Achieving the $600 million savings could involve requiring pre-approval from insurers for certain procedures. “That would mean fewer services that would be covered by the plan, potentially,” Neuman said.

More than half of Medicare Advantage participants are enrolled in plans that require prior authorization for ambulance rides, mental health services, inpatient hospital stays and other services, according to a Kaiser analysis.

CUNY retirees are mobilizing against the Medicare Advantage shift, at least until more details are known. At the end of the April 5 meeting, over 93% of attendees voted to request a moratorium, saying that retirees “have not been provided adequate and timely information” about the details of the proposed change.

None of the unions represented among the Municipal Labor Committee’s officers responded to requests for comment, nor did the city Office of Labor Relations. They include the United Federation of Teachers, the Uniformed Sanitationmen’s Association, DC 37, the City Employees Union and the Council of School Supervisors and Administrators.

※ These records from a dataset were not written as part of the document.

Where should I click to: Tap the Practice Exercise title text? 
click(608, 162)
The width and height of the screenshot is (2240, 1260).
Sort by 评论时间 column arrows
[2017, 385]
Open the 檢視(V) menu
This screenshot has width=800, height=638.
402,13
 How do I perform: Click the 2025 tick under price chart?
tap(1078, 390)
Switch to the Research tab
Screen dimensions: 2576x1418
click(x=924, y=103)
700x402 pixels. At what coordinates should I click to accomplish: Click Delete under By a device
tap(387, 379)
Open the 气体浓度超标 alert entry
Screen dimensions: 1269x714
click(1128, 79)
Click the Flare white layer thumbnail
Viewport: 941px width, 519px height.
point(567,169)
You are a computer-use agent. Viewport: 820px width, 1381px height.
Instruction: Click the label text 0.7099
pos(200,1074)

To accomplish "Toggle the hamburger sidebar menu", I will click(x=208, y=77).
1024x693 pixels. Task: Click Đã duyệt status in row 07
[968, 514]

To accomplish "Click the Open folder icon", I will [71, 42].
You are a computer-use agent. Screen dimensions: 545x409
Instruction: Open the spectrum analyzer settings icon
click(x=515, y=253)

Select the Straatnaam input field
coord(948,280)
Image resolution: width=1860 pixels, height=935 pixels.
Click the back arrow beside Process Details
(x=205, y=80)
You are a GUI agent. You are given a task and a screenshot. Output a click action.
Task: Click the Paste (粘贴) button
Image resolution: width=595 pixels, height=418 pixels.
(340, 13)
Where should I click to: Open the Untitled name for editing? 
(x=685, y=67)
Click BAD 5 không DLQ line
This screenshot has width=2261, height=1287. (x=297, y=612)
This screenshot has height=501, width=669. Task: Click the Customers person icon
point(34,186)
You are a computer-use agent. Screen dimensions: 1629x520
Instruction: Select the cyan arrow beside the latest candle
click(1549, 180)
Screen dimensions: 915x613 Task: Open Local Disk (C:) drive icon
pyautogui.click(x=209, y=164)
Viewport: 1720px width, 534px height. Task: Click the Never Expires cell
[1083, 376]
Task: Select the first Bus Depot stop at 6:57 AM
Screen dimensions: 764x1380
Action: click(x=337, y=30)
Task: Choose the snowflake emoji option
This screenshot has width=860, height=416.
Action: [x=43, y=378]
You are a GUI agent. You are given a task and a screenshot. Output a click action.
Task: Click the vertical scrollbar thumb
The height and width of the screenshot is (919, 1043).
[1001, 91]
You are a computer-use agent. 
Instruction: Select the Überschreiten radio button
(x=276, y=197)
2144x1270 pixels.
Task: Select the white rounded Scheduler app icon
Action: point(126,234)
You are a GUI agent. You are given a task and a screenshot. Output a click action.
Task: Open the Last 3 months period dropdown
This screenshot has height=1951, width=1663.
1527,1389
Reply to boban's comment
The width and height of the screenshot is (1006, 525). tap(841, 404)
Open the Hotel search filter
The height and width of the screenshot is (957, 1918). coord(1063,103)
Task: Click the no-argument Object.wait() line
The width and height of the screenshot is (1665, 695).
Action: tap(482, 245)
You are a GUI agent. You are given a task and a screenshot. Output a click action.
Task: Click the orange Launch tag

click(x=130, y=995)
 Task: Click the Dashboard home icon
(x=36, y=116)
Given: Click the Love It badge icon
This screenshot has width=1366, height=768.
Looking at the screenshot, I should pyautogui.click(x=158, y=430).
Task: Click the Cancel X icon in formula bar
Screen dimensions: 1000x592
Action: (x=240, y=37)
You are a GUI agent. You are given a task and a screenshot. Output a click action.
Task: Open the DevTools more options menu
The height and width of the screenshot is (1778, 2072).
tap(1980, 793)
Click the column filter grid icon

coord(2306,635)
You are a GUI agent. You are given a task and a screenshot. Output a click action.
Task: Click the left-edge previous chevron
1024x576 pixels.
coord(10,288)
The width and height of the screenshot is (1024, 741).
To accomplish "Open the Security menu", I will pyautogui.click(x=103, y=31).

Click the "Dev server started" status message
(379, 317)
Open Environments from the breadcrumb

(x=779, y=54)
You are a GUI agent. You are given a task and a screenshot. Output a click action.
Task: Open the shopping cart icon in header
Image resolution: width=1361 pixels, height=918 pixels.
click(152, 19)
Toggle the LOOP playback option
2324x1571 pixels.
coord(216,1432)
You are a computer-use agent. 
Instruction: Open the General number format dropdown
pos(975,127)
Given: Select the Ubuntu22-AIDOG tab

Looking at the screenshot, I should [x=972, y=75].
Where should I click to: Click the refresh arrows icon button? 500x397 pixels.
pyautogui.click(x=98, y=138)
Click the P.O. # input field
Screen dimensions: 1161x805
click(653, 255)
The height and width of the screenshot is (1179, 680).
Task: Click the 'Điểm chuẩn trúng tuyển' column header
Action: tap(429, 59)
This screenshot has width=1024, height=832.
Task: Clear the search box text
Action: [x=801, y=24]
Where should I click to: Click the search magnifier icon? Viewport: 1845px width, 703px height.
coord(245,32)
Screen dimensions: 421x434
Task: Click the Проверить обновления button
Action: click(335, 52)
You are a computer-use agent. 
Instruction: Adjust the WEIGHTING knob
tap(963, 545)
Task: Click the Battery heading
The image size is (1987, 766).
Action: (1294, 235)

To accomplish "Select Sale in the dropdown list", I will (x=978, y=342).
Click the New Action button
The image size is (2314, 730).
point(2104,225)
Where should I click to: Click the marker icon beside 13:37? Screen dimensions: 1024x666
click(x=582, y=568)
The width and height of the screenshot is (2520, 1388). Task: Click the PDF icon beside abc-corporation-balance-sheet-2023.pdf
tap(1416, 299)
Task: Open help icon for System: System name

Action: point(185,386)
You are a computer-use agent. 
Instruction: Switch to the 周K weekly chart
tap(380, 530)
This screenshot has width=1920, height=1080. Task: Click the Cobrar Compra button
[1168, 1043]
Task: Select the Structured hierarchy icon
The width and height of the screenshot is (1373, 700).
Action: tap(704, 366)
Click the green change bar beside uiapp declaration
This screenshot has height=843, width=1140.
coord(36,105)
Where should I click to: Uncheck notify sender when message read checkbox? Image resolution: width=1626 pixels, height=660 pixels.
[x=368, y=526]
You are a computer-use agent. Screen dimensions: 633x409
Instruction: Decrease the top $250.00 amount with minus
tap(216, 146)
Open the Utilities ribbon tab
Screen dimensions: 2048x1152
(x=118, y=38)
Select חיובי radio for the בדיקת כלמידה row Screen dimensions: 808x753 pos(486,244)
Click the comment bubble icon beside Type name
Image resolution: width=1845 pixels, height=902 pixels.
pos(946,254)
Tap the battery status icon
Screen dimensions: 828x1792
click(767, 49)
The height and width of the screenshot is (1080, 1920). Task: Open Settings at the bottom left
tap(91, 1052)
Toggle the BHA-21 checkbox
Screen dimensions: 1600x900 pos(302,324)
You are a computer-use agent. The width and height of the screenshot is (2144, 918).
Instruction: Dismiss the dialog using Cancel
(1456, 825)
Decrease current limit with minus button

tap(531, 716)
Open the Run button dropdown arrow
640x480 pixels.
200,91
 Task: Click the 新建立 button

Frumkin said that DC37 president and Municipal Labor Committee co-chair Henry Garrido voiced his support for the proposed change at the union’s March executive board meeting.

“Garrido’s position is that it’s a must do because that savings is necessary to stabilize the health benefits for the entire city of New York; the city has to be able to afford to do what they’re doing,” Frumkin said.

“The argument that Garrido makes is that the city fiscally is in a dangerous place, therefore we are trying to come up with savings to enable them to get over this financial problem that they have.”